Excerpted passage:
Friday, December 7, 2007

Dining tables

Mes Amis,

Bonjour and welcome to today's visit to l'Ecole du Bon Goût.  Today’s subject is dining tables.  With the holiday season in full tilt whirling all around us, it might be a relief to focus on a holiday tradition that really does go back farther than jingle bells do: Dining “à table” can be the true “bon goût” high point of the holiday season.

Finished dining tables are a fairly modern invention when it comes to looking at the big picture of the history of dining.  They are a late 18th century invention!  Previously, practically all dining tables were, even for the kings of France, simple “saw horse” like supports called “treteaux” which were  used to support a top or tops of unfinished planks of wood which were always covered with a generous (usually to the floor) white tablecloth.  One can see these illustrated, at least as far back as 11th century in depictions of the Last Supper.  There are even three or four early Louisiana treteaux tables known to me.

Entries:
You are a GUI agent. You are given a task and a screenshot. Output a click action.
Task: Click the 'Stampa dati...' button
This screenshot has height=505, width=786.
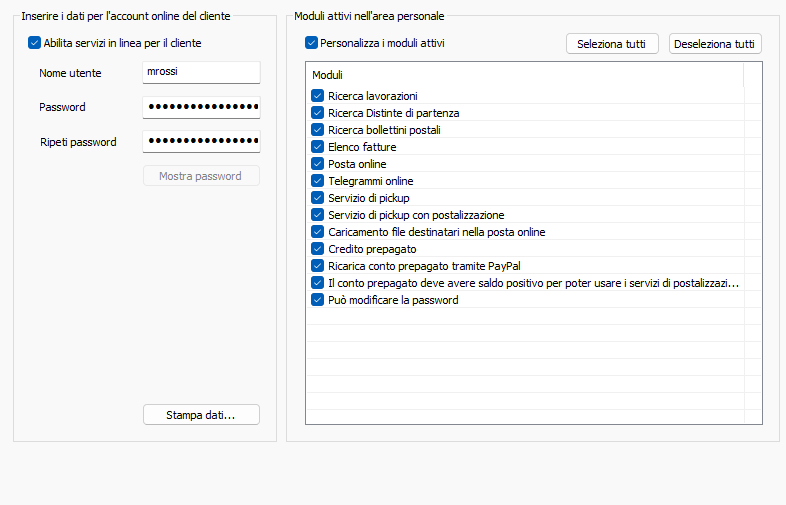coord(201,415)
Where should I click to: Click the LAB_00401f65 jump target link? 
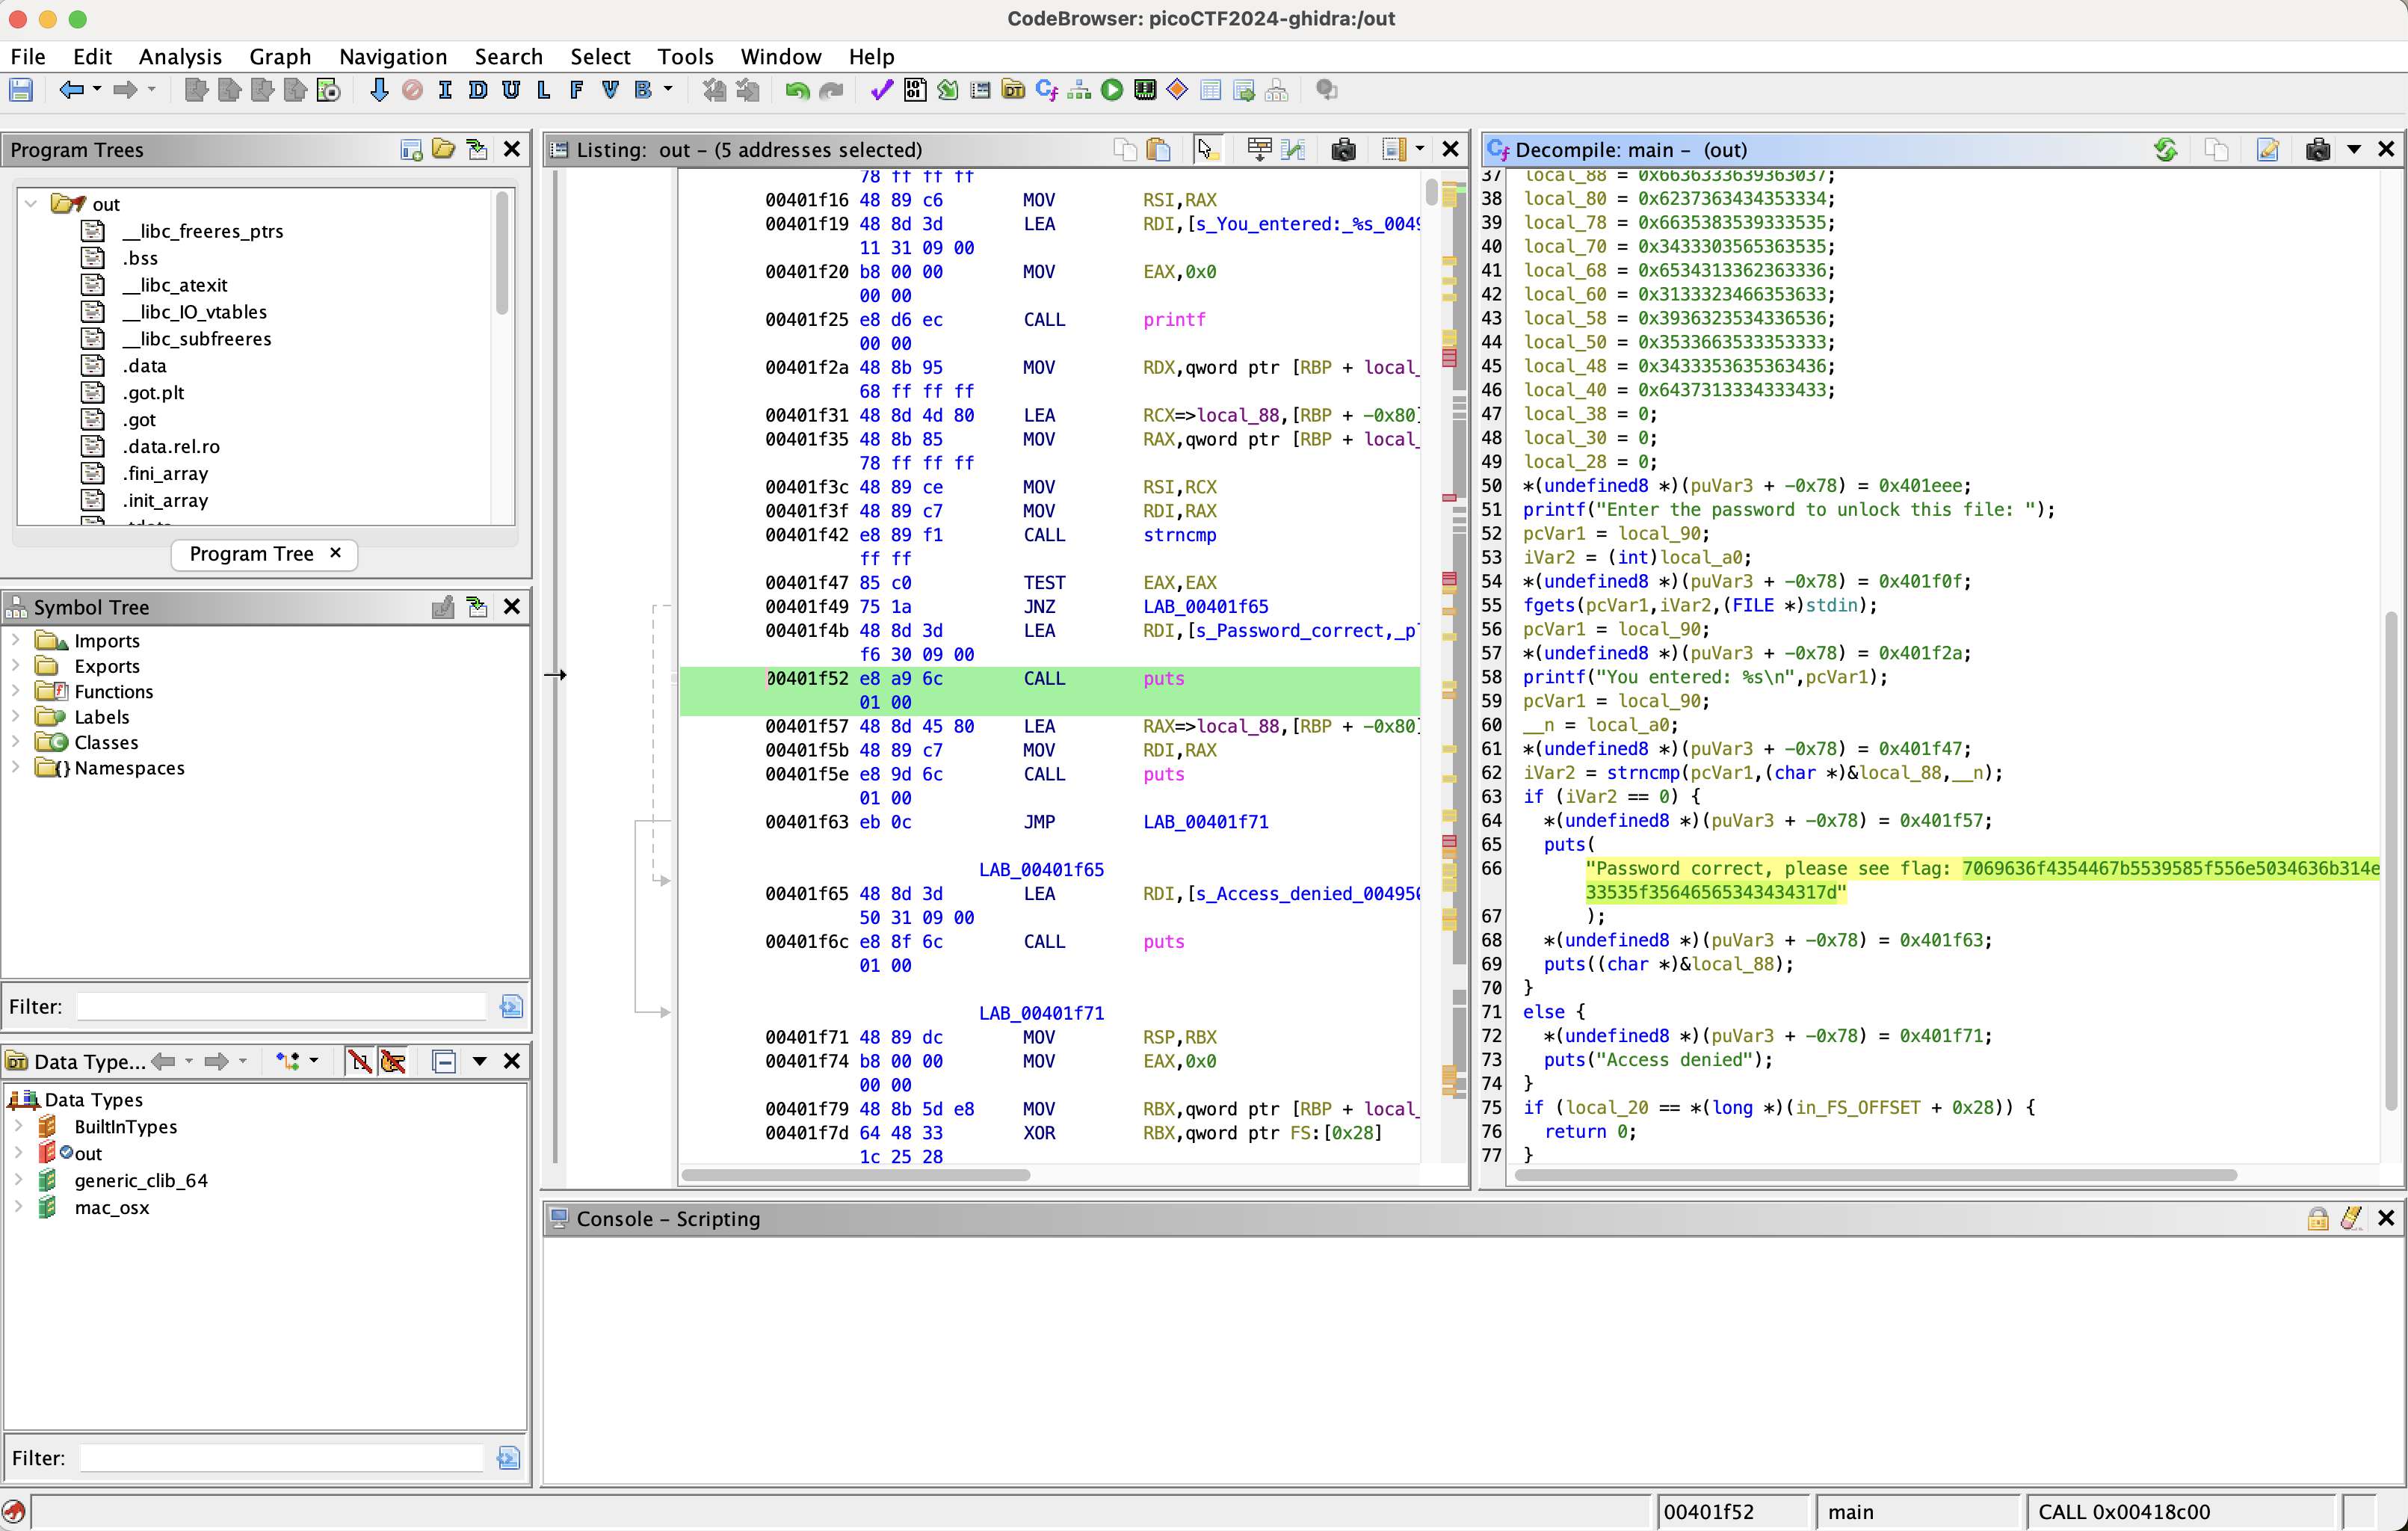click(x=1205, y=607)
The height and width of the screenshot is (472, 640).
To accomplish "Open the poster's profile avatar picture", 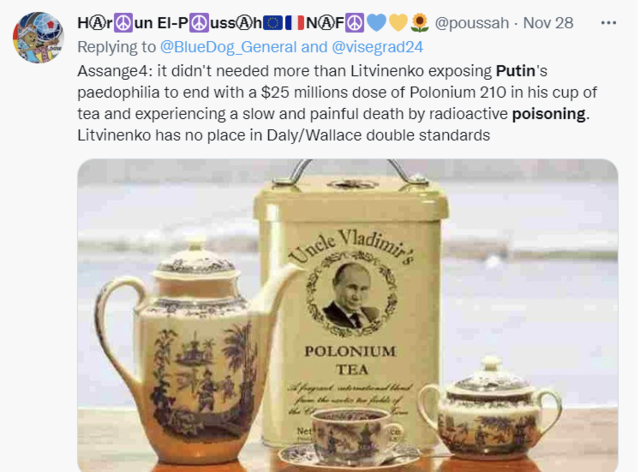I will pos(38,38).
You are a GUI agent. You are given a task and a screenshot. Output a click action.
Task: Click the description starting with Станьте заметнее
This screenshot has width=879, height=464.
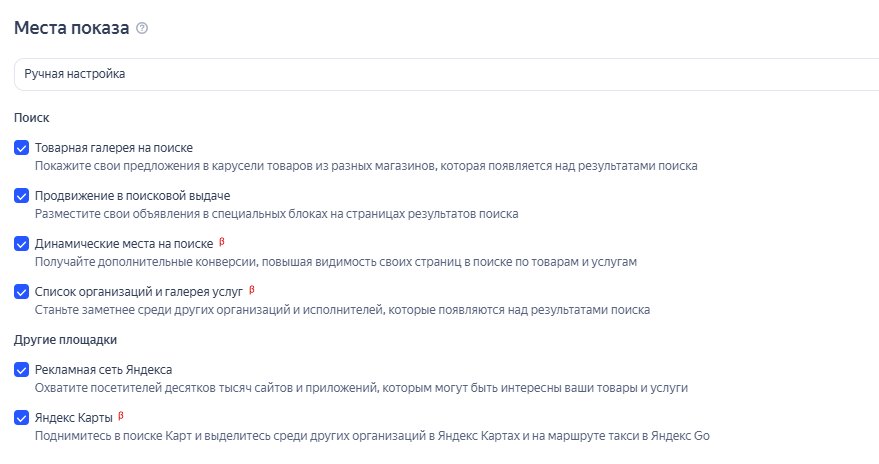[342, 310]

Problem set:
**1.** In the post on dining tables, why does the writer think dining tables make a good subject during the holiday season? Answer in one to three sentences.
**2.** Carry the post on dining tables forward from its last sentence.

Answers to the tasks:
**1.** The holiday season is whirling all around, so it might be a relief to focus on a holiday tradition that goes back farther than jingle bells do. Dining "à table" can also be the true "bon goût" high point of the season.

**2.**
The invention, in the late 18th century, of a finished dining table with leaves was revolutionary and caught on very rapidly with nearly every household of sufficient means, having one, usually in walnut, mahogany or oak.  This is no surprise since they are so versatile, converting to many different sizes by means of adding or subtracting leaves.  They are on wheeled casters, so they are easy for one person to move them about; however, most importantly, they are just the most dramatic piece of furniture you could have in a dining room.

Here at Au Vieux Paris Antiques, we have in stock six late 18th century extension dining tables, ranging in length from 13 to 10 feet, one fixed round table, one folding square table, as well as a very ancient set of treteaux with a 19th century top.

Also Patrick Dunne of Lucullus Antiques in New Orleans and Breaux Bridge always has a tasty selection of dining tables available for purchase.

Find following a selection of tables in stock here followed by two photographs of completely outfitted dining rooms, one Louis XIII and one early 19th century.

Dine “à Table du bon Goût” this Holiday season.

Please feel free to contact us with any questions or requests you might have by telephone (337) 332-2852, e-mail robertesmith@centurytel.net, or visit our website at www.auvieuxparisantiques.com.

Mes Amities,
Robert E. Smith







Visit the Au Vieux Paris Antiques homepage (click here)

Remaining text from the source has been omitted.